- Listed records:
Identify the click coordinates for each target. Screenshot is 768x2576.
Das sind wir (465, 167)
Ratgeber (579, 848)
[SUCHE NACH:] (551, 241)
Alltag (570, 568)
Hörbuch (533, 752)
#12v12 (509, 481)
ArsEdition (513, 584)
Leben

- Task brief: Extract all of the data above without altering anything.

- Answer to this task:
Identify the click coordinates for each target. Screenshot is 768x2576.
Das sind wir (465, 167)
Ratgeber (579, 848)
[SUCHE NACH:] (551, 241)
Alltag (570, 568)
Hörbuch (533, 752)
#12v12 (509, 481)
ArsEdition (513, 584)
Leben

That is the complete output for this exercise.